Excerpts from another News OK article, by Steve Lackmeyer
Marve Ellard: “A prior group had tried to turn the hotel around in the early 1980s and was in the midst to installing carpeting and doors when the failure of Penn Square Bank ground everything to a halt.” Ellard took her time; she carefully plotted how to rebuild the landmark while staying within guidelines to capture historic tax credits and loans from the Murrah district revitalization fund. Now Ellard and partners Robert Magrini, Todd Scott, Mike McDonald and Tom Stapleton are celebrating the project’s completion.
"It wasn’t for the money,” Ellard said. "My background is preservation, but with much smaller projects. I just never thought this part of MidTown would be what it could be unless the Sieber was rehabilitated. It was a pivotal property in this part of town. And we’ve torn down way more than we ever should have.”
Magrini, who has law offices nearby, is stunned by the progress of not just the Sieber, but MidTown as a whole. He said a business acquaintance recently observed that with the opening of hip restaurants and shops in MidTown, the city has come around to a vision that most thought was crazy.
A recent tour of the renovation shows a building that has been completely rebuilt; the hotel that once featured more than 80 rooms is now home to 38 apartments and space for ground floor restaurants and shops. Apartments designed by Michale Stapleton offer modern amenities and yet reflect the Art Deco era of the hotel’s heyday.

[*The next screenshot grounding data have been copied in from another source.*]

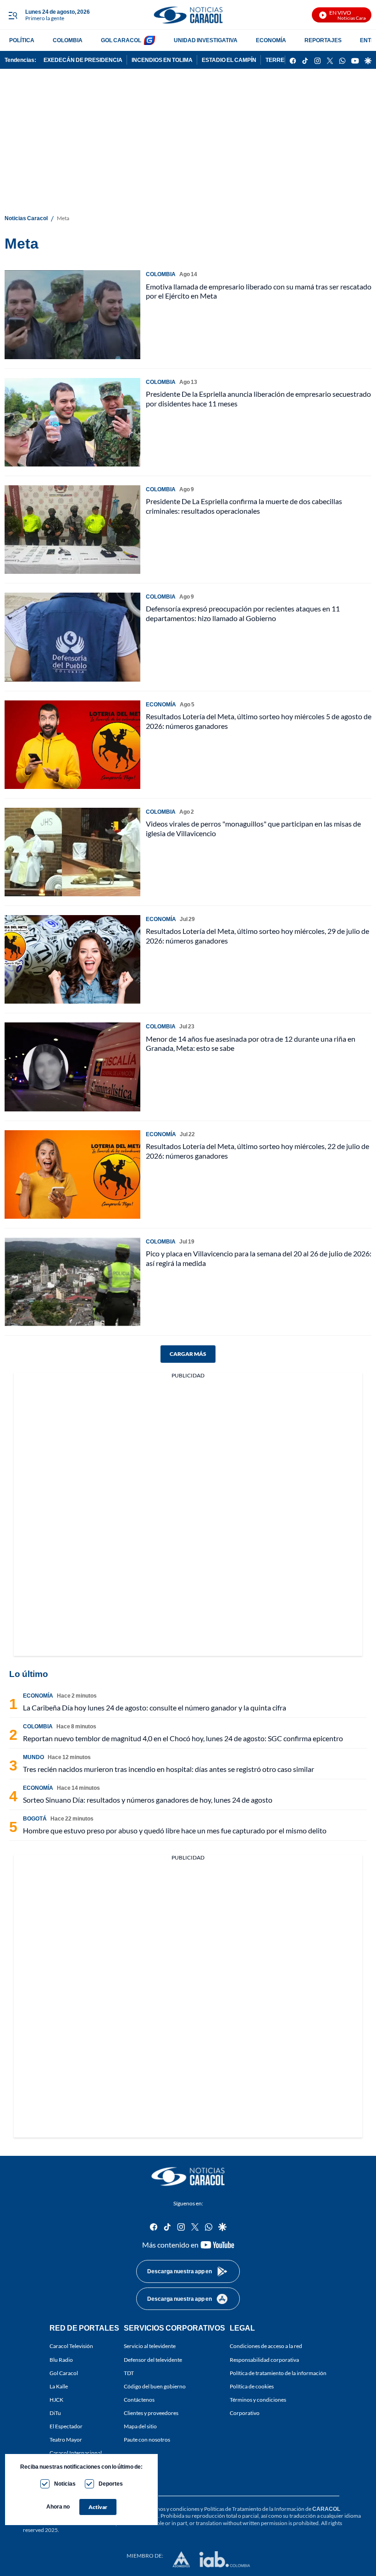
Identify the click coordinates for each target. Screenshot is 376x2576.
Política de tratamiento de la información (278, 2373)
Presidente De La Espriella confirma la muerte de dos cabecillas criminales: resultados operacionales (244, 506)
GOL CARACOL (121, 40)
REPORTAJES (323, 40)
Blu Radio (61, 2359)
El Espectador (66, 2426)
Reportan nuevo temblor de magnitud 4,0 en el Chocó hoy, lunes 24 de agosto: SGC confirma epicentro (183, 1738)
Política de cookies (252, 2386)
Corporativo (245, 2412)
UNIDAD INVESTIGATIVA (206, 40)
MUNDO (33, 1757)
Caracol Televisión (71, 2346)
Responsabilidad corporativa (264, 2359)
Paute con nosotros (147, 2439)
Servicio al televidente (150, 2346)
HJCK (56, 2399)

Since leasing began in the fall about half of the apartments have been rented without any publicity or advertising (units start at $1,000 a month). Incoming president of Downtown Oklahoma City Inc., Jane Jenkins, is among the incoming residents.
Ellard said the waiting, the hard work, the uncertainty was all worth what she sees today. "It was a beautiful building and somebody needed to do something,” Ellard said. "And it was us.”
The flash above shows a small snippet of the amazing work they did to rehabilitate and renovate this lovely, historic building.